Extracted data entries
● ● ● ● ● ● ●

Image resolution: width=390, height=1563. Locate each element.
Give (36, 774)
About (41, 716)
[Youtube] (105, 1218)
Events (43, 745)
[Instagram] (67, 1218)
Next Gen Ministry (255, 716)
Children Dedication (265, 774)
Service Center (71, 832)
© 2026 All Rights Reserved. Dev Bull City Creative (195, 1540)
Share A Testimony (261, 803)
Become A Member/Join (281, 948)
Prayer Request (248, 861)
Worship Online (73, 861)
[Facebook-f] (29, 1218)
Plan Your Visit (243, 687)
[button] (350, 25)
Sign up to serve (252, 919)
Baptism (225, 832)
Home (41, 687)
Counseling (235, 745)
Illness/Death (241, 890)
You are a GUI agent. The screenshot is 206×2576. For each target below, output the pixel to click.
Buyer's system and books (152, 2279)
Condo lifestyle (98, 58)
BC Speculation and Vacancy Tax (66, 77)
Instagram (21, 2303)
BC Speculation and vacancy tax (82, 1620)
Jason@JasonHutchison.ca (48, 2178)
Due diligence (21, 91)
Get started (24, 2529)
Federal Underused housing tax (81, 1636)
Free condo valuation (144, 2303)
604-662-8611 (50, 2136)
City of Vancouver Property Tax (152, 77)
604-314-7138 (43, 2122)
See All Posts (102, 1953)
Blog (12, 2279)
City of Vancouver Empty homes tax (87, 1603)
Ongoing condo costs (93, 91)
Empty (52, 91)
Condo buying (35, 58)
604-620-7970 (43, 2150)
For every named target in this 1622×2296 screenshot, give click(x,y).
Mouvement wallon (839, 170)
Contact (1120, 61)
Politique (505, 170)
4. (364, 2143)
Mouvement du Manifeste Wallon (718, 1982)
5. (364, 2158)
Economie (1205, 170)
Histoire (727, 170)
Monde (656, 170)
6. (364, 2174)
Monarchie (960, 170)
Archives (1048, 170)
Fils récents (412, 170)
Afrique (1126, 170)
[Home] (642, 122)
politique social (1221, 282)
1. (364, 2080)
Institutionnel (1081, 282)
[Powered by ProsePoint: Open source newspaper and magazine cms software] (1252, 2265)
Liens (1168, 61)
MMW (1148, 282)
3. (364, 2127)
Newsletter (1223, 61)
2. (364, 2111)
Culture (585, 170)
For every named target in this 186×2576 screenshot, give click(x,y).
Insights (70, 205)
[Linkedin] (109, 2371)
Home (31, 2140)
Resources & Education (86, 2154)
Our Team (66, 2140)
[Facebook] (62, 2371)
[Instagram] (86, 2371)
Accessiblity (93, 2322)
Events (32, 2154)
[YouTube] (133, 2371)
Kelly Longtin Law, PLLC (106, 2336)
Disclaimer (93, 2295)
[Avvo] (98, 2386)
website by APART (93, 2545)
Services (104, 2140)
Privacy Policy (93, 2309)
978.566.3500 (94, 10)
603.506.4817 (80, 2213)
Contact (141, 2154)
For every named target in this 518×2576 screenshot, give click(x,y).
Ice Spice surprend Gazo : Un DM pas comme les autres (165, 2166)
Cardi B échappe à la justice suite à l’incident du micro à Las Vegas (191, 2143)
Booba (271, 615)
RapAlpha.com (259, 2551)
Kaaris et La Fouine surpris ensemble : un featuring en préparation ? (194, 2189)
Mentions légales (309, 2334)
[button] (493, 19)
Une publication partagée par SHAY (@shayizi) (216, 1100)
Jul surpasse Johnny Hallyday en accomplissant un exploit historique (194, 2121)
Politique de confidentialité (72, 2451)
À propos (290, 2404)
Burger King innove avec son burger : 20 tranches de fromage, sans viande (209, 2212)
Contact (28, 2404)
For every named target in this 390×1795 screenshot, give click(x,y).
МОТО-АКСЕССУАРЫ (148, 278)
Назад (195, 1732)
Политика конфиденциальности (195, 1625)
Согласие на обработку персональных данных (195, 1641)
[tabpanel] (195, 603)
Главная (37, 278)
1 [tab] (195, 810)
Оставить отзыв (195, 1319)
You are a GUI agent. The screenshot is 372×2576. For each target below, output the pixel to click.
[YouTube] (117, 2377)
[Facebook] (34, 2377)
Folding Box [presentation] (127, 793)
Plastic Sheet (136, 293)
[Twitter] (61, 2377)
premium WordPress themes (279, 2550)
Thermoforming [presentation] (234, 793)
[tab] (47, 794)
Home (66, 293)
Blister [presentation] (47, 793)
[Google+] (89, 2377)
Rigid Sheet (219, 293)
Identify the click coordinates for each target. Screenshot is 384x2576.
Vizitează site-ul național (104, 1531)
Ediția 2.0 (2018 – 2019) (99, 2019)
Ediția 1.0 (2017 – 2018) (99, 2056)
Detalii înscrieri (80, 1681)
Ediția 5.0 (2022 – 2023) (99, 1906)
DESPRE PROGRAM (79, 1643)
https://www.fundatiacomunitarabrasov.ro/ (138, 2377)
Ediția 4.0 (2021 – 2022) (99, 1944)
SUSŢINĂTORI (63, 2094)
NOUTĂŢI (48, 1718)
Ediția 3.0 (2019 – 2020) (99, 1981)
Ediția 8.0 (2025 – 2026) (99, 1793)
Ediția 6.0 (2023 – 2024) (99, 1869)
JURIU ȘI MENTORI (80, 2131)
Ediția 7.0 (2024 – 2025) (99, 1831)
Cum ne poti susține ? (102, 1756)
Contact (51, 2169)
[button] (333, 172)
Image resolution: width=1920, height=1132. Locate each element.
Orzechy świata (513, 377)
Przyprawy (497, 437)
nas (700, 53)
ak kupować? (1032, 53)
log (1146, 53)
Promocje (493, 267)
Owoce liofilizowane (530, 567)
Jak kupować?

● ● ● ● ● ● ●

> [EXERCISE REQUIREMENTS]
An exact reproduction of the data is required. Leave nothing out.

> [FINISHED TASK]
Image resolution: width=390, height=1563. Locate each element.
Give (36, 774)
About (41, 716)
[Youtube] (105, 1218)
Events (43, 745)
[Instagram] (67, 1218)
Next Gen Ministry (255, 716)
Children Dedication (265, 774)
Service Center (71, 832)
© 2026 All Rights Reserved. Dev Bull City Creative (195, 1540)
Share A Testimony (261, 803)
Become A Member/Join (281, 948)
Prayer Request (248, 861)
Worship Online (73, 861)
[Facebook-f] (29, 1218)
Plan Your Visit (243, 687)
[button] (350, 25)
Sign up to serve (252, 919)
Baptism (225, 832)
Home (41, 687)
Counseling (235, 745)
Illness/Death (241, 890)
You are a GUI agent. The screenshot is 206×2576. For each target below, output the pixel to click.
Buyer's system and books (152, 2279)
Condo lifestyle (98, 58)
BC Speculation and Vacancy Tax (66, 77)
Instagram (21, 2303)
BC Speculation and vacancy tax (82, 1620)
Jason@JasonHutchison.ca (48, 2178)
Due diligence (21, 91)
Get started (24, 2529)
Federal Underused housing tax (81, 1636)
Free condo valuation (144, 2303)
604-662-8611 (50, 2136)
City of Vancouver Property Tax (152, 77)
604-314-7138 (43, 2122)
See All Posts (102, 1953)
Blog (12, 2279)
City of Vancouver Empty homes tax (87, 1603)
Ongoing condo costs (93, 91)
Empty (52, 91)
Condo buying (35, 58)
604-620-7970 (43, 2150)
For every named target in this 1622×2296 screenshot, give click(x,y).
Mouvement wallon (839, 170)
Contact (1120, 61)
Politique (505, 170)
4. (364, 2143)
Mouvement du Manifeste Wallon (718, 1982)
5. (364, 2158)
Economie (1205, 170)
Histoire (727, 170)
Monde (656, 170)
6. (364, 2174)
Monarchie (960, 170)
Archives (1048, 170)
Fils récents (412, 170)
Afrique (1126, 170)
[Home] (642, 122)
politique social (1221, 282)
1. (364, 2080)
Institutionnel (1081, 282)
[Powered by ProsePoint: Open source newspaper and magazine cms software] (1252, 2265)
Liens (1168, 61)
MMW (1148, 282)
3. (364, 2127)
Newsletter (1223, 61)
2. (364, 2111)
Culture (585, 170)
For every named target in this 186×2576 screenshot, give click(x,y).
Insights (70, 205)
[Linkedin] (109, 2371)
Home (31, 2140)
Resources & Education (86, 2154)
Our Team (66, 2140)
[Facebook] (62, 2371)
[Instagram] (86, 2371)
Accessiblity (93, 2322)
Events (32, 2154)
[YouTube] (133, 2371)
Kelly Longtin Law, PLLC (106, 2336)
Disclaimer (93, 2295)
[Avvo] (98, 2386)
website by APART (93, 2545)
Services (104, 2140)
Privacy Policy (93, 2309)
978.566.3500 (94, 10)
603.506.4817 (80, 2213)
Contact (141, 2154)
For every named target in this 518×2576 screenshot, give click(x,y).
Ice Spice surprend Gazo : Un DM pas comme les autres (165, 2166)
Cardi B échappe à la justice suite à l’incident du micro à Las Vegas (191, 2143)
Booba (271, 615)
RapAlpha.com (259, 2551)
Kaaris et La Fouine surpris ensemble : un featuring en préparation ? (194, 2189)
Mentions légales (309, 2334)
[button] (493, 19)
Une publication partagée par SHAY (@shayizi) (216, 1100)
Jul surpasse Johnny Hallyday en accomplissant un exploit historique (194, 2121)
Politique de confidentialité (72, 2451)
À propos (290, 2404)
Burger King innove avec son burger : 20 tranches de fromage, sans viande (209, 2212)
Contact (28, 2404)
For every named target in this 390×1795 screenshot, give click(x,y).
МОТО-АКСЕССУАРЫ (148, 278)
Назад (195, 1732)
Политика конфиденциальности (195, 1625)
Согласие на обработку персональных данных (195, 1641)
[tabpanel] (195, 603)
Главная (37, 278)
1 [tab] (195, 810)
Оставить отзыв (195, 1319)
You are a GUI agent. The screenshot is 372×2576. For each target below, output the pixel to click.
[YouTube] (117, 2377)
[Facebook] (34, 2377)
Folding Box [presentation] (127, 793)
Plastic Sheet (136, 293)
[Twitter] (61, 2377)
premium WordPress themes (279, 2550)
Thermoforming [presentation] (234, 793)
[tab] (47, 794)
Home (66, 293)
Blister [presentation] (47, 793)
[Google+] (89, 2377)
Rigid Sheet (219, 293)
Identify the click coordinates for each target. Screenshot is 384x2576.
Vizitează site-ul național (104, 1531)
Ediția 2.0 (2018 – 2019) (99, 2019)
Ediția 1.0 (2017 – 2018) (99, 2056)
Detalii înscrieri (80, 1681)
Ediția 5.0 (2022 – 2023) (99, 1906)
DESPRE PROGRAM (79, 1643)
https://www.fundatiacomunitarabrasov.ro/ (138, 2377)
Ediția 4.0 (2021 – 2022) (99, 1944)
SUSŢINĂTORI (63, 2094)
NOUTĂŢI (48, 1718)
Ediția 3.0 (2019 – 2020) (99, 1981)
Ediția 8.0 (2025 – 2026) (99, 1793)
Ediția 6.0 (2023 – 2024) (99, 1869)
JURIU ȘI MENTORI (80, 2131)
Ediția 7.0 (2024 – 2025) (99, 1831)
Cum ne poti susține ? (102, 1756)
Contact (51, 2169)
[button] (333, 172)
Image resolution: width=1920, height=1132. Locate each element.
Orzechy świata (513, 377)
Przyprawy (497, 437)
nas (700, 53)
ak kupować? (1032, 53)
log (1146, 53)
Promocje (493, 267)
Owoce liofilizowane (530, 567)
Jak kupować?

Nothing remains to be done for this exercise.